HD5
- Country: Singapore
- Broadcast area: Singapore
- Network: Mediacorp TV

Programming
- Language: English
- Picture format: 1080i HDTV

Ownership
- Owner: Mediacorp

History
- Launched: 22 December 2006; 19 years ago
- Replaced: Mediacorp HDTV
- Closed: 1 October 2017; 8 years ago
- Former names: Mediacorp HDTV (2006)

Links
- Website: www.mewatch.sg

Availability

Terrestrial
- Digital terrestrial television: Channel 1 HD

= HD5 (Singaporean TV channel) =

HD5 was a Singaporean free-to-air television channel that was launched as the high-definition version of Channel 5. The channel was the first HD broadcast on DTT in Southeast Asia. HD5 aired 10 hours of HD-produced series each week, including movies, dramas, and original productions made by Mediacorp.

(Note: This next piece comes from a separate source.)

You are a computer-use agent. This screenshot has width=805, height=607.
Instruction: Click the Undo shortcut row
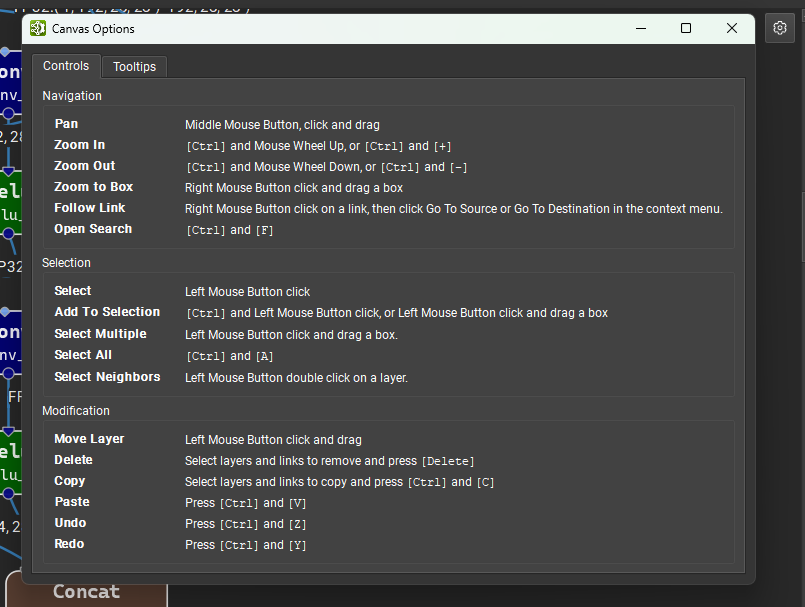pyautogui.click(x=70, y=522)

In late 2013, Channel 5 HD was launched on DTT and aired simulcast programming with Channel 5's SD feed. Due to national availability of Channel 5 HD, HD5 was shut down on 1 October 2017.

==History==
Mediacorp trialled its HDTV service on digital UHF channel 38 under the brand name MediaCorp HDTV in July 2006. The service broadcast from 9pm to 11pm to an audience of 1,000 households with at least one LCD television set capable of receiving HD signals. With a schedule of 14 hours per week, MediaCorp HDTV in this phase carried American TV series already filmed in high definition and a handful of feature films.

A year later, in July 2007, these broadcasts became regular, adopting the brand name HD5. The new channel was a simulcast of Channel 5 with the entirety of its programmes aired in digital format. The Media Development Authority has demanded production companies to begin producing content in high definition in order to boost the new channel. Most of its programming at prime time were aired in "True HD". As of October 2007, HD5 broadcasts from 6 am to 12 am daily.

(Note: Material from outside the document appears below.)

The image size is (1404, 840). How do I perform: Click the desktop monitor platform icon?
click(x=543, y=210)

HD5 became available on StarHub in July 2008, airing on Channel 300. Up until that period, the channel's carriage was limited to Mio TV and DTT as Mediacorp and StarHub were on a dispute due to fee payment. This coincided with the coverage of the then-upcoming 2008 Summer Olympics, for which Mediacorp would carry extensive coverage on the channel.